-- STORED ROWS --
— Begin —
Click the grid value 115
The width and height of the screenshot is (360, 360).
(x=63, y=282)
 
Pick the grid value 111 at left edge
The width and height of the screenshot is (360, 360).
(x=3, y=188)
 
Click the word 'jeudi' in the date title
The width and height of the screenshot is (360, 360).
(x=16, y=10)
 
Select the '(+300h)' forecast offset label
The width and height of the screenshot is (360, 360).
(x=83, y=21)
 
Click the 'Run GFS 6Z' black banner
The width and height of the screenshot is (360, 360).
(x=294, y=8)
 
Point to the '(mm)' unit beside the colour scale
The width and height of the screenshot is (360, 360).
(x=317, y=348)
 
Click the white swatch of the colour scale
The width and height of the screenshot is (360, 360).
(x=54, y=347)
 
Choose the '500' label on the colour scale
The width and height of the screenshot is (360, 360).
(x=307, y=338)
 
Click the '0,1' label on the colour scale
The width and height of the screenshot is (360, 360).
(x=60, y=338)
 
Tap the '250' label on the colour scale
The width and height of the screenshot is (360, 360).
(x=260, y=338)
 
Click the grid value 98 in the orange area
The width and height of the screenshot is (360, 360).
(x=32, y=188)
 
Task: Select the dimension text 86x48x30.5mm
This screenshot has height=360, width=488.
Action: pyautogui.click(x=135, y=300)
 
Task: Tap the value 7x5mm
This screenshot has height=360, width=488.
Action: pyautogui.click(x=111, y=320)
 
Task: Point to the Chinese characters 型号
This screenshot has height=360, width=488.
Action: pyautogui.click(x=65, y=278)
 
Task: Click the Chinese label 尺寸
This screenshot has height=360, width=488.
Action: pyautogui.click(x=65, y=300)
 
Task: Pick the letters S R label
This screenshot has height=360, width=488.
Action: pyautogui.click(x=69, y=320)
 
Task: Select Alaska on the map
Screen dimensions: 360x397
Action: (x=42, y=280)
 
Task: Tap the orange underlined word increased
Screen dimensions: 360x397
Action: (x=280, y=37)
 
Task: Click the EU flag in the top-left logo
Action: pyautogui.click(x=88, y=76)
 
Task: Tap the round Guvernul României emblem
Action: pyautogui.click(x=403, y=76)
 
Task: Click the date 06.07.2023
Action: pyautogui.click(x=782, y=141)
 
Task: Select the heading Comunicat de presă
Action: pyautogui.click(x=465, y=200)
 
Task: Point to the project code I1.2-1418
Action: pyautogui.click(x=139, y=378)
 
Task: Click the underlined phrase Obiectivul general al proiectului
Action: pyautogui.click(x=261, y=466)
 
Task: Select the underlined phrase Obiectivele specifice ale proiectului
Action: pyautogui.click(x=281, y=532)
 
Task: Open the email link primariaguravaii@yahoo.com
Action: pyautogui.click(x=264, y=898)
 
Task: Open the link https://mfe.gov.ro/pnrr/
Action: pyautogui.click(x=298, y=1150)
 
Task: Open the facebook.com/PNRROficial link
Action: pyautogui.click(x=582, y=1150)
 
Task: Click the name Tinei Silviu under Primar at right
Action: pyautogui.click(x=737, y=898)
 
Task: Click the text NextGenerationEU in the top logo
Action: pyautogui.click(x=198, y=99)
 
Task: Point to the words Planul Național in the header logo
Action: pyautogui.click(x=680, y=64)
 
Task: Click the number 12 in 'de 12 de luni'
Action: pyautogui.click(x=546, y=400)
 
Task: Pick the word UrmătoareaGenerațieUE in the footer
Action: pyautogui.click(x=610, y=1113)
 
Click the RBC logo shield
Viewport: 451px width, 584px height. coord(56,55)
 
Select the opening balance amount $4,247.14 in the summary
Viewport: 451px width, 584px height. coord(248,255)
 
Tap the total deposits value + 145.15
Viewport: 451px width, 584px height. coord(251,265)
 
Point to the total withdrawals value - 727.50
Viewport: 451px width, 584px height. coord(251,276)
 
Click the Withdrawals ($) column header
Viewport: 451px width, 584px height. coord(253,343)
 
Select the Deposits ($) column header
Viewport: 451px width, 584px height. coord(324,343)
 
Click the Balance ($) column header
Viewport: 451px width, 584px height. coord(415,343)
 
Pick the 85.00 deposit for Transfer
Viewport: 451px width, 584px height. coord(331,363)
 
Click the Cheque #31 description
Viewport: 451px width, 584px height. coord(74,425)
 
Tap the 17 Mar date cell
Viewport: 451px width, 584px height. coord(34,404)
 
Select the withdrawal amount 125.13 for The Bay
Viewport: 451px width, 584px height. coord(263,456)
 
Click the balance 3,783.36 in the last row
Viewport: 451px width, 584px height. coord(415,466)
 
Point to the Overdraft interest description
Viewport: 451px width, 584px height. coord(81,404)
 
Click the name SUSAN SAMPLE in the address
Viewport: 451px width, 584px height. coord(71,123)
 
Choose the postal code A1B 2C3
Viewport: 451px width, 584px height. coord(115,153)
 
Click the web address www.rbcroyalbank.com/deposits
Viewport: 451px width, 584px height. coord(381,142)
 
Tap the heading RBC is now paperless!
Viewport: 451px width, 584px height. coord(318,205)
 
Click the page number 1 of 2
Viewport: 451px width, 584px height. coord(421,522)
— End —
-- EXERCISE DIRECTIONS --
Rewrite the records above, replacing every "colour scale" with "color scale" and changing nothing else.

-- EXERCISE SOLUTION --
Click the grid value 115
The width and height of the screenshot is (360, 360).
(x=63, y=282)
 
Pick the grid value 111 at left edge
The width and height of the screenshot is (360, 360).
(x=3, y=188)
 
Click the word 'jeudi' in the date title
The width and height of the screenshot is (360, 360).
(x=16, y=10)
 
Select the '(+300h)' forecast offset label
The width and height of the screenshot is (360, 360).
(x=83, y=21)
 
Click the 'Run GFS 6Z' black banner
The width and height of the screenshot is (360, 360).
(x=294, y=8)
 
Point to the '(mm)' unit beside the color scale
The width and height of the screenshot is (360, 360).
(x=317, y=348)
 
Click the white swatch of the color scale
The width and height of the screenshot is (360, 360).
(x=54, y=347)
 
Choose the '500' label on the color scale
The width and height of the screenshot is (360, 360).
(x=307, y=338)
 
Click the '0,1' label on the color scale
The width and height of the screenshot is (360, 360).
(x=60, y=338)
 
Tap the '250' label on the color scale
The width and height of the screenshot is (360, 360).
(x=260, y=338)
 
Click the grid value 98 in the orange area
The width and height of the screenshot is (360, 360).
(x=32, y=188)
 
Task: Select the dimension text 86x48x30.5mm
This screenshot has height=360, width=488.
Action: pyautogui.click(x=135, y=300)
 
Task: Tap the value 7x5mm
This screenshot has height=360, width=488.
Action: pyautogui.click(x=111, y=320)
 
Task: Point to the Chinese characters 型号
This screenshot has height=360, width=488.
Action: pyautogui.click(x=65, y=278)
 
Task: Click the Chinese label 尺寸
This screenshot has height=360, width=488.
Action: pyautogui.click(x=65, y=300)
 
Task: Pick the letters S R label
This screenshot has height=360, width=488.
Action: pyautogui.click(x=69, y=320)
 
Task: Select Alaska on the map
Screen dimensions: 360x397
Action: (x=42, y=280)
 
Task: Tap the orange underlined word increased
Screen dimensions: 360x397
Action: (x=280, y=37)
 
Task: Click the EU flag in the top-left logo
Action: pyautogui.click(x=88, y=76)
 
Task: Tap the round Guvernul României emblem
Action: pyautogui.click(x=403, y=76)
 
Task: Click the date 06.07.2023
Action: pyautogui.click(x=782, y=141)
 
Task: Select the heading Comunicat de presă
Action: pyautogui.click(x=465, y=200)
 
Task: Point to the project code I1.2-1418
Action: pyautogui.click(x=139, y=378)
 
Task: Click the underlined phrase Obiectivul general al proiectului
Action: pyautogui.click(x=261, y=466)
 
Task: Select the underlined phrase Obiectivele specifice ale proiectului
Action: pyautogui.click(x=281, y=532)
 
Task: Open the email link primariaguravaii@yahoo.com
Action: pyautogui.click(x=264, y=898)
 
Task: Open the link https://mfe.gov.ro/pnrr/
Action: pyautogui.click(x=298, y=1150)
 
Task: Open the facebook.com/PNRROficial link
Action: pyautogui.click(x=582, y=1150)
 
Task: Click the name Tinei Silviu under Primar at right
Action: pyautogui.click(x=737, y=898)
 
Task: Click the text NextGenerationEU in the top logo
Action: pyautogui.click(x=198, y=99)
 
Task: Point to the words Planul Național in the header logo
Action: pyautogui.click(x=680, y=64)
 
Task: Click the number 12 in 'de 12 de luni'
Action: pyautogui.click(x=546, y=400)
 
Task: Pick the word UrmătoareaGenerațieUE in the footer
Action: pyautogui.click(x=610, y=1113)
 
Click the RBC logo shield
Viewport: 451px width, 584px height. coord(56,55)
 
Select the opening balance amount $4,247.14 in the summary
Viewport: 451px width, 584px height. coord(248,255)
 
Tap the total deposits value + 145.15
Viewport: 451px width, 584px height. coord(251,265)
 
Point to the total withdrawals value - 727.50
Viewport: 451px width, 584px height. coord(251,276)
 
Click the Withdrawals ($) column header
Viewport: 451px width, 584px height. coord(253,343)
 
Select the Deposits ($) column header
Viewport: 451px width, 584px height. coord(324,343)
 
Click the Balance ($) column header
Viewport: 451px width, 584px height. coord(415,343)
 
Pick the 85.00 deposit for Transfer
Viewport: 451px width, 584px height. coord(331,363)
 
Click the Cheque #31 description
Viewport: 451px width, 584px height. coord(74,425)
 
Tap the 17 Mar date cell
Viewport: 451px width, 584px height. coord(34,404)
 
Select the withdrawal amount 125.13 for The Bay
Viewport: 451px width, 584px height. coord(263,456)
 
Click the balance 3,783.36 in the last row
Viewport: 451px width, 584px height. coord(415,466)
 
Point to the Overdraft interest description
Viewport: 451px width, 584px height. coord(81,404)
 
Click the name SUSAN SAMPLE in the address
Viewport: 451px width, 584px height. coord(71,123)
 
Choose the postal code A1B 2C3
Viewport: 451px width, 584px height. coord(115,153)
 
Click the web address www.rbcroyalbank.com/deposits
Viewport: 451px width, 584px height. coord(381,142)
 
Tap the heading RBC is now paperless!
Viewport: 451px width, 584px height. coord(318,205)
 
Click the page number 1 of 2
Viewport: 451px width, 584px height. coord(421,522)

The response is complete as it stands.